## PROVIDED TEXT
*** Block opens ***
The 2004 book, Breast Cancer Husband: How to Help Your Wife (and Yourself) During Diagnosis, Treatment, and Beyond made me wonder if the added “(and Yourself)” was to help boost sales or simply state up front how things really are out there in Cancerland. That women and men are treated differently in cancer clinics and at home comes as no surprise. That there is such a visible divide on the shelves of cancer center libraries simply points out just how far we have yet to come.
I wondered as I left the cancer center libraries, where were the books I thought I’d find? What about the history of cancer or critiques of social attitudes towards the C word? How about books discussing our national cancer policy and the ethics and economics of cancer research and treatments? And, perhaps even more urgent for a reader with terminal cancer, where were the books that talked about dreams of the human imagination, “like a dog in its basket, of hares in the open?” Where were the books about people like me who, after listening to their own teeth chattering through the first nights after diagnosis, get up every morning still in love with the dream while accepting that chasing rabbits is coming to an end?
It is predicted that one out of every two Americans will get cancer in their lifetime. In August of 2005, Newsweek magazine reported that lung cancer alone kills some 160,000 Americans each year. That’s an awful lot of teeth to be chattering on any given night.
*** Block closes ***
## DATA SUPPLIED
*** Block opens ***
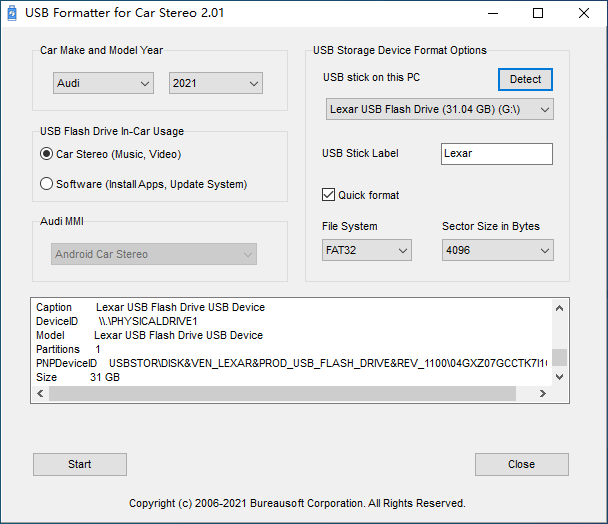Open the 2021 model year dropdown

click(216, 84)
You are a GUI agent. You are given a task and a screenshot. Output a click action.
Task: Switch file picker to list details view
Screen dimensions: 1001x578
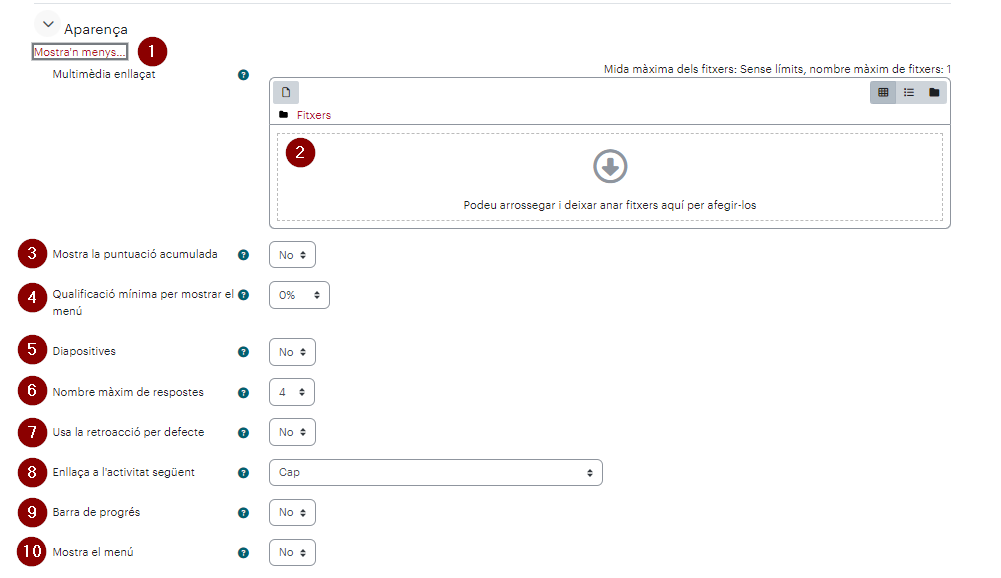tap(908, 93)
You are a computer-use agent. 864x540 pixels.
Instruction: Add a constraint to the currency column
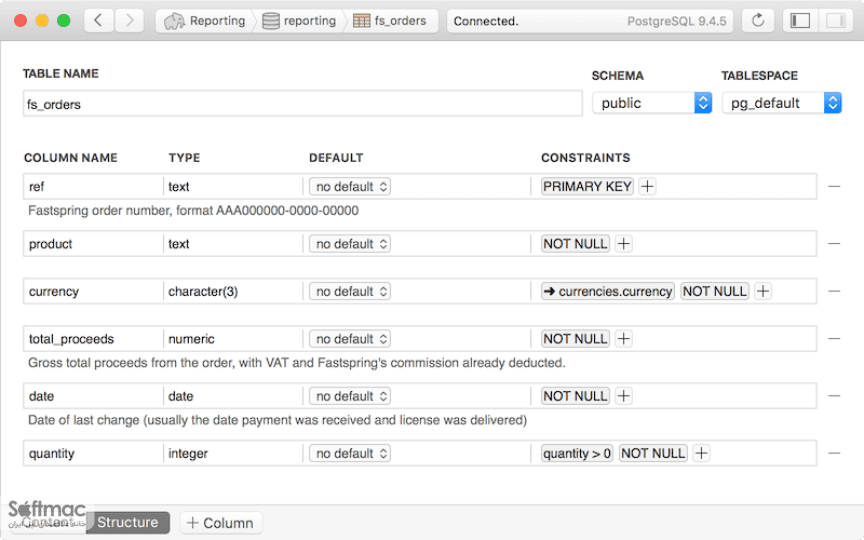[x=763, y=291]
*** Block closes ***
## REQUIRED TASKS
1: Answer these from the passage on cancer-center libraries:
(a) In what year did Breast Cancer Husband come out?
(b) What share of Americans are predicted to get cancer in their lifetime?
(c) How many Americans a year does lung cancer kill, according to Newsweek's August 2005 report?
2: Pick up the passage on cancer-center libraries right after its last sentence, keeping its first-person voice.

## RESULTS OF THE TASKS
1:
(a) 2004
(b) One out of every two
(c) Some 160,000

2:
Literature talks about chattering teeth. In Leo Tolstoy’s The Death of Ivan Ilyich, Ivan’s teeth are definitely rattling around inside his head as he struggles to get a handle on his physical and emotional maladies. Thomas Mann’s The Magic Mountain is a classic illness story. Diary of a Pigeon Watcher chronicles one woman’s recovery while watching the cycles of birds just beyond her urban windowsill. J.M. Coetzee’s Age of Iron makes good use of cancer as metaphor for apartheid rot in South Africa. Susan Sontag’s Illness as Metaphor, Audre Lorde’s The Cancer Journals, May Sarton’s After the Stroke, and Terry Tempest Williams’ marvelous book Refuge, about her mother’s cancer and the environment in which she lives, illustrate well the power of cancer writing. In my home file drawer, I recently came across an essay I clipped out of Harper’s Magazine in 1997, titled “A Woman with Breast Cancer/The will to live, as seen under a microscope” by Spencer Nadler. I didn’t have cancer at the time, didn’t know anyone who had cancer at the time, but the essay spoke to me in ways I didn’t ever want to lose. More recently, the Washington Post printed Marjorie Williams’ essay “The Halloween of My Dreams.” Ms. Williams gives us a good look at the self-sustaining dreams. Shortly before she dies of liver cancer, Marjorie Williams superimposes on her little girl’s Halloween dress-up the joy she’ll be missing when her only daughter heads off to the prom.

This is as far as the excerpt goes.